Lyme disease epidemiology and surveillance

Updated 14 April 2022

Background

Lyme disease is the most common vector-borne human infection in England and Wales. As elsewhere in northern Europe, the spirochaetes (Borrelia burgdorferi) are transmitted by the hard bodied tick, Ixodes ricinus, commonly known as deer or sheep ticks.

Habitats suitable for acquiring infection occur in temperate regions of the northern hemisphere, usually in forested woodland or heathland areas which support the life-cycles of ticks and the small mammals and birds that can be reservoir hosts for B. burgdorferi.

Several pathogenic genospecies of B. burgdorferi have been identified in Europe and there is evidence for some variation in the types of clinical presentation caused by these different genospecies.

Surveillance

Lyme disease is monitored in England and Wales through routine surveillance. The UK Health Security Agency (UKHSA) Rare and Imported Pathogens Laboratory (RIPL) provides Lyme disease laboratory testing services for England and Wales and data are published in the quarterly Health Protection Reports. Acute Lyme disease data by local authority in England is available on UKHSA’s Fingertips platform.

Cases of Lyme disease are not statutorily notifiable by medical practitioners in England, Wales and Northern Ireland. However, since October 2010 under the Health Protection (Notification) Regulations 2010, every microbiology laboratory (including those in the private sector) in England is required to notify all laboratory diagnoses of Lyme disease to UKHSA.

A Lyme disease enhanced surveillance scheme ran between 1997 and 2003 in England to improve reporting and to collect additional clinical and epidemiological information on cases. The data collected helped to enhance knowledge of Lyme disease at that time.

Annual totals and rates

The data reported refer to laboratory-confirmed cases of Lyme disease in England and Wales, but do not include cases diagnosed and treated on the basis of clinical features such as erythema migrans (the early rash of Lyme disease) , as per NICE guidelines without laboratory confirmation or cases diagnosed at local NHS or private laboratories but not sent to RIPL for confirmation.

It has been estimated that, in addition to the laboratory-confirmed cases, there are also between 1,000 and 2,000 additional cases of Lyme disease each year in England and Wales that are not laboratory-confirmed.

Laboratory-confirmed cases of Lyme disease in England and Wales have risen steadily since reporting began in 1986 although yearly fluctuations have been observed.
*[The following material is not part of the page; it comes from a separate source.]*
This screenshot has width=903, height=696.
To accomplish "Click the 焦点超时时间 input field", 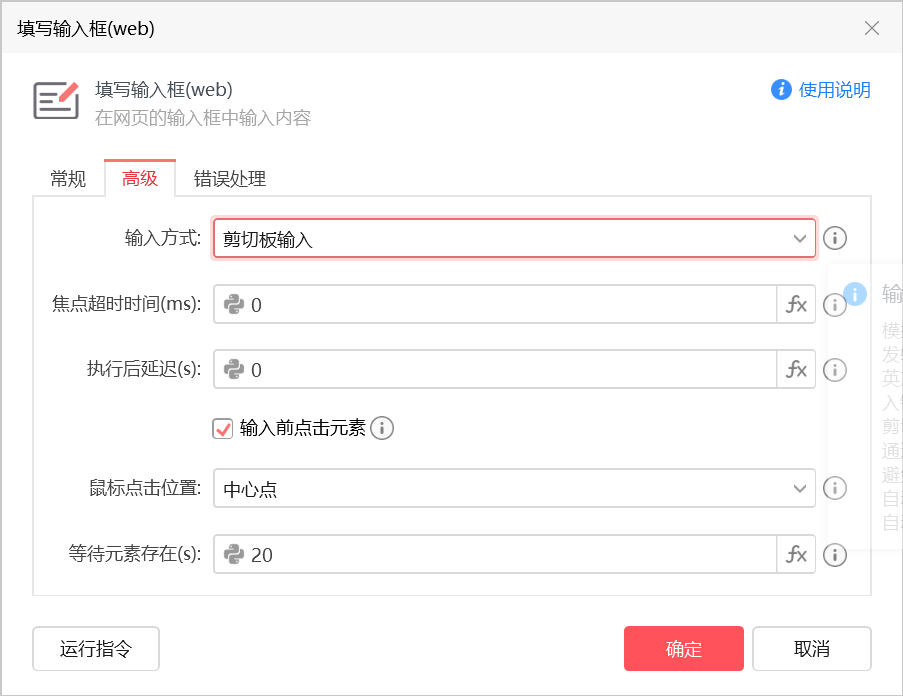I will 510,305.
Mean annual incidence rates for laboratory-confirmed cases have risen from 0.38 per 100,000 population for the period 1997 to 2000, to a peak of 2.77 cases per 100,000 population in 2018.
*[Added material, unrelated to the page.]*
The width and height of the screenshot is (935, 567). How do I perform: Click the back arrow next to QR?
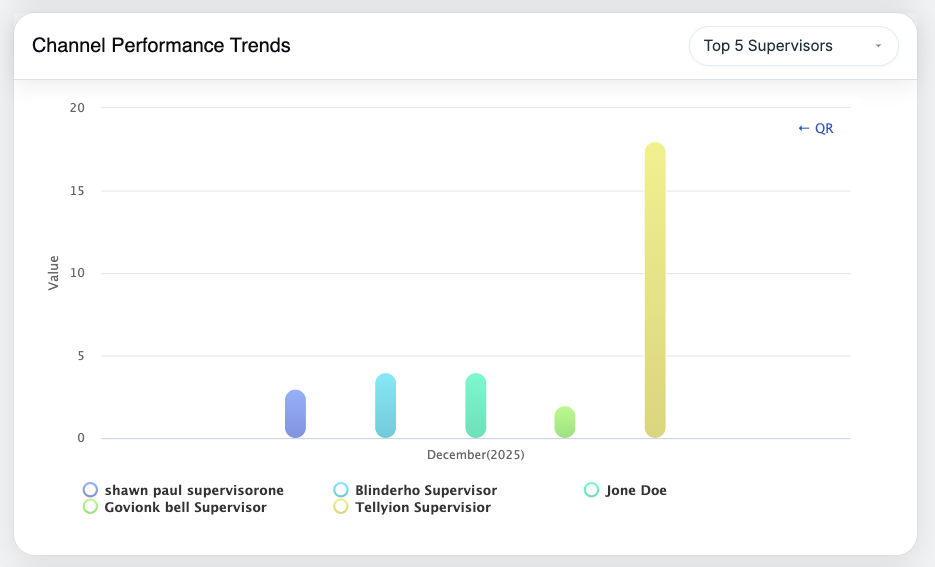click(803, 128)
Since 2018, there has been a slight decrease in annual rates but impacts of the coronavirus (COVID-19) pandemic on both human behaviour, diagnostics, and health-seeking behaviour, are unclear.
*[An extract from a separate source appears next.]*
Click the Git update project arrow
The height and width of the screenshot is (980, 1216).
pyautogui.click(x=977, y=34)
The overall rise in the total laboratory confirmed cases may be due to a combination of increased awareness of the disease among the public and healthcare professionals, improved surveillance and access to diagnostic testing, increased potential for encounters with ticks due to changes in wildlife populations and human behaviour, changes in the distribution of ticks and possible extensions of tick activity periods.

Laboratory reports of Lyme disease in England and Wales: annual totals and rates, 2013 to 2021

Years Total laboratory confirmed cases Mean annual rate per 100,000 population
2013 936 1.64
2014 856 1.49
2015 1,060 1.83
2016 1,134 1.94
2017 1,584 2.70
2018 1,636 2.77
2019 1,639 2.76
2020 1,262 2.11
2021* 1,156 1.94**

*Provisional data. **Rates for 2021 have been calculated using the Office for National Statistics’ (ONS) 2020 mid-year population estimates as a proxy as figures for 2021 were not available at the time of publication.

Demographics and seasonality

Based on laboratory-confirmed Lyme disease, cases occur in people of all ages and both sexes are equally susceptible. Peaks in cases are seen in those aged between 45 and 64 years, followed by those aged from 25 to 44 years.

Lyme disease is more commonly diagnosed during the summer season, coinciding with tick activity and higher levels of outdoor human activity that may result in tick exposure, but cases are reported throughout the year.

Most of these cases probably acquired infection in late spring and early summer, allowing for the time period between being bitten, developing symptoms, and developing levels of antibodies high enough to give positive results on laboratory tests.

This is also consistent with the peak tick feeding period of late spring and early summer.